[Pixel coordinate grounding data]
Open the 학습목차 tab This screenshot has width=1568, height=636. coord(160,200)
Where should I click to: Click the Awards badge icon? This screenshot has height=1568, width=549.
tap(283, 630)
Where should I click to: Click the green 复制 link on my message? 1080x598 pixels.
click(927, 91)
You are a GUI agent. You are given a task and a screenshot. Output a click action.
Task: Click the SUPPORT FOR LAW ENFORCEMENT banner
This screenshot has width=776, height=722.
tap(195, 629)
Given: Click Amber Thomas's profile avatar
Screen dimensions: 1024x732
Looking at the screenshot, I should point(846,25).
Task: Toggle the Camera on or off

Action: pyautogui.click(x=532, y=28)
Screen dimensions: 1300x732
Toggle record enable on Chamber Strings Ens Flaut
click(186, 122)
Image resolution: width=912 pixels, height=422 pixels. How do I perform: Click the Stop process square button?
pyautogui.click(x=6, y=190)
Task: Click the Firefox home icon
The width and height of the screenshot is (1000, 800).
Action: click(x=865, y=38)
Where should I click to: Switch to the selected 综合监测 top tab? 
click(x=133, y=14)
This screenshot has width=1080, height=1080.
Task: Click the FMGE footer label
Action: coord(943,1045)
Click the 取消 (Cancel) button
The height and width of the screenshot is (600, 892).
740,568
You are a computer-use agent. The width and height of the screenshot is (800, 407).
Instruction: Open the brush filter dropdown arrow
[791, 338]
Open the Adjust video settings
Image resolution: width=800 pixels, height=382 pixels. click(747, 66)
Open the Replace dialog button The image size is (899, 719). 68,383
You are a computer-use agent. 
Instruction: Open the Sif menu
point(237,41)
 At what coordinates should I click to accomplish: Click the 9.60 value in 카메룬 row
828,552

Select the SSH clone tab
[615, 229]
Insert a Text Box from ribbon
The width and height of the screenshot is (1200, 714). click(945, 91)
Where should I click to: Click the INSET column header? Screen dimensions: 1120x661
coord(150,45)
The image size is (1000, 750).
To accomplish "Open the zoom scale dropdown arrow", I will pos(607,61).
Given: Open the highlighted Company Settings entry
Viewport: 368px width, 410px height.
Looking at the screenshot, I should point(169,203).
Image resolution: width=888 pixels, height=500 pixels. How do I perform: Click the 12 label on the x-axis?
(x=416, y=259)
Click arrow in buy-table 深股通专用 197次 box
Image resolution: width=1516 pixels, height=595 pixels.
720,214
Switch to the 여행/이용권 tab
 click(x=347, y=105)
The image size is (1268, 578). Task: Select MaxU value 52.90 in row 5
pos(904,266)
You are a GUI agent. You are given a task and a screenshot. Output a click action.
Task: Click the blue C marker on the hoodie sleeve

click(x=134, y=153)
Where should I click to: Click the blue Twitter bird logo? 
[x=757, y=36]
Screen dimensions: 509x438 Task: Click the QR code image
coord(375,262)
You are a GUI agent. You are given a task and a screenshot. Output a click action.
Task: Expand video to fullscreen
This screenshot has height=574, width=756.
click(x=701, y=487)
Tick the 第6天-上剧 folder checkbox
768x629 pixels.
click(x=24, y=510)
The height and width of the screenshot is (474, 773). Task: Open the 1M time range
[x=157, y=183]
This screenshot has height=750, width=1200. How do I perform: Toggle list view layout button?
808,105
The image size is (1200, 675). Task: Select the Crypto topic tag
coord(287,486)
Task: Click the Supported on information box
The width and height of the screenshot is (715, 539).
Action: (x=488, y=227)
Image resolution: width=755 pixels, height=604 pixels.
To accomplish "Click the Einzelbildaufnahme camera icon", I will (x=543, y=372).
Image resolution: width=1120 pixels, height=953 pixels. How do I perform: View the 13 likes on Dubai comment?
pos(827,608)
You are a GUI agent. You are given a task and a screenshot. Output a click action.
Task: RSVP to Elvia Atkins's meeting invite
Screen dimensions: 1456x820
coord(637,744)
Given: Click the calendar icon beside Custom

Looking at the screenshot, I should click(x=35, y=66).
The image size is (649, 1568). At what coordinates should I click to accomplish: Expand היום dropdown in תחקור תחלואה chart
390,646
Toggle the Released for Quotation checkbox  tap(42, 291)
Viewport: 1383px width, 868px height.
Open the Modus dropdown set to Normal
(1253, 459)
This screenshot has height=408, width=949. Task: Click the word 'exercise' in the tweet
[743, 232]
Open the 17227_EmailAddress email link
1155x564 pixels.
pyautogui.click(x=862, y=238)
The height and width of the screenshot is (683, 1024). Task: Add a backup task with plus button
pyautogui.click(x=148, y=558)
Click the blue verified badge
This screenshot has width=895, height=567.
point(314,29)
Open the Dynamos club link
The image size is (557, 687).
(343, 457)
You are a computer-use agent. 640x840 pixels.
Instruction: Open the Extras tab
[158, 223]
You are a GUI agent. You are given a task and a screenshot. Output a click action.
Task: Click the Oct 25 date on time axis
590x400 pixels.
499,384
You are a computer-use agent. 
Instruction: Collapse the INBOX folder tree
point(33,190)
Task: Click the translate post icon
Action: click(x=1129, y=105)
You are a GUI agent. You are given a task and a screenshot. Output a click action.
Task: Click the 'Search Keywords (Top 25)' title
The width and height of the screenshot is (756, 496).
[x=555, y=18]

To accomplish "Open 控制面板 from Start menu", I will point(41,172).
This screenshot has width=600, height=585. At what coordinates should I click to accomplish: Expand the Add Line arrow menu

§ TASK OBJECTIVE
Each line above needs to be output again, exactly as shown.

§ TASK RESULT
Open the 학습목차 tab This screenshot has width=1568, height=636. coord(160,200)
Where should I click to: Click the Awards badge icon? This screenshot has height=1568, width=549.
tap(283, 630)
Where should I click to: Click the green 复制 link on my message? 1080x598 pixels.
click(927, 91)
You are a GUI agent. You are given a task and a screenshot. Output a click action.
Task: Click the SUPPORT FOR LAW ENFORCEMENT banner
This screenshot has width=776, height=722.
tap(195, 629)
Given: Click Amber Thomas's profile avatar
Screen dimensions: 1024x732
Looking at the screenshot, I should point(846,25).
Task: Toggle the Camera on or off

Action: pyautogui.click(x=532, y=28)
Screen dimensions: 1300x732
Toggle record enable on Chamber Strings Ens Flaut
click(186, 122)
Image resolution: width=912 pixels, height=422 pixels. How do I perform: Click the Stop process square button?
pyautogui.click(x=6, y=190)
Task: Click the Firefox home icon
The width and height of the screenshot is (1000, 800).
Action: click(x=865, y=38)
Where should I click to: Switch to the selected 综合监测 top tab? 
click(x=133, y=14)
This screenshot has width=1080, height=1080.
Task: Click the FMGE footer label
Action: coord(943,1045)
Click the 取消 (Cancel) button
The height and width of the screenshot is (600, 892).
740,568
You are a computer-use agent. The width and height of the screenshot is (800, 407).
Instruction: Open the brush filter dropdown arrow
[791, 338]
Open the Adjust video settings
Image resolution: width=800 pixels, height=382 pixels. click(747, 66)
Open the Replace dialog button The image size is (899, 719). 68,383
You are a computer-use agent. 
Instruction: Open the Sif menu
point(237,41)
 At what coordinates should I click to accomplish: Click the 9.60 value in 카메룬 row
828,552

Select the SSH clone tab
[615, 229]
Insert a Text Box from ribbon
The width and height of the screenshot is (1200, 714). click(945, 91)
Where should I click to: Click the INSET column header? Screen dimensions: 1120x661
coord(150,45)
The image size is (1000, 750).
To accomplish "Open the zoom scale dropdown arrow", I will pos(607,61).
Given: Open the highlighted Company Settings entry
Viewport: 368px width, 410px height.
Looking at the screenshot, I should point(169,203).
Image resolution: width=888 pixels, height=500 pixels. How do I perform: Click the 12 label on the x-axis?
(x=416, y=259)
Click arrow in buy-table 深股通专用 197次 box
Image resolution: width=1516 pixels, height=595 pixels.
720,214
Switch to the 여행/이용권 tab
 click(x=347, y=105)
The image size is (1268, 578). Task: Select MaxU value 52.90 in row 5
pos(904,266)
You are a GUI agent. You are given a task and a screenshot. Output a click action.
Task: Click the blue C marker on the hoodie sleeve

click(x=134, y=153)
Where should I click to: Click the blue Twitter bird logo? 
[x=757, y=36]
Screen dimensions: 509x438 Task: Click the QR code image
coord(375,262)
You are a GUI agent. You are given a task and a screenshot. Output a click action.
Task: Expand video to fullscreen
This screenshot has height=574, width=756.
click(x=701, y=487)
Tick the 第6天-上剧 folder checkbox
768x629 pixels.
click(x=24, y=510)
The height and width of the screenshot is (474, 773). Task: Open the 1M time range
[x=157, y=183]
This screenshot has height=750, width=1200. How do I perform: Toggle list view layout button?
808,105
The image size is (1200, 675). Task: Select the Crypto topic tag
coord(287,486)
Task: Click the Supported on information box
The width and height of the screenshot is (715, 539).
Action: (x=488, y=227)
Image resolution: width=755 pixels, height=604 pixels.
To accomplish "Click the Einzelbildaufnahme camera icon", I will (x=543, y=372).
Image resolution: width=1120 pixels, height=953 pixels. How do I perform: View the 13 likes on Dubai comment?
pos(827,608)
You are a GUI agent. You are given a task and a screenshot. Output a click action.
Task: RSVP to Elvia Atkins's meeting invite
Screen dimensions: 1456x820
coord(637,744)
Given: Click the calendar icon beside Custom

Looking at the screenshot, I should click(x=35, y=66).
The image size is (649, 1568). At what coordinates should I click to accomplish: Expand היום dropdown in תחקור תחלואה chart
390,646
Toggle the Released for Quotation checkbox  tap(42, 291)
Viewport: 1383px width, 868px height.
Open the Modus dropdown set to Normal
(1253, 459)
This screenshot has height=408, width=949. Task: Click the word 'exercise' in the tweet
[743, 232]
Open the 17227_EmailAddress email link
1155x564 pixels.
pyautogui.click(x=862, y=238)
The height and width of the screenshot is (683, 1024). Task: Add a backup task with plus button
pyautogui.click(x=148, y=558)
Click the blue verified badge
This screenshot has width=895, height=567.
point(314,29)
Open the Dynamos club link
The image size is (557, 687).
(343, 457)
You are a computer-use agent. 640x840 pixels.
Instruction: Open the Extras tab
[158, 223]
You are a GUI agent. You are given a task and a screenshot. Output a click action.
Task: Click the Oct 25 date on time axis
590x400 pixels.
499,384
You are a computer-use agent. 
Instruction: Collapse the INBOX folder tree
point(33,190)
Task: Click the translate post icon
Action: click(x=1129, y=105)
You are a GUI agent. You are given a task and a screenshot. Output a click action.
Task: Click the 'Search Keywords (Top 25)' title
The width and height of the screenshot is (756, 496).
[x=555, y=18]

To accomplish "Open 控制面板 from Start menu", I will point(41,172).
This screenshot has width=600, height=585. At what coordinates should I click to accomplish: Expand the Add Line arrow menu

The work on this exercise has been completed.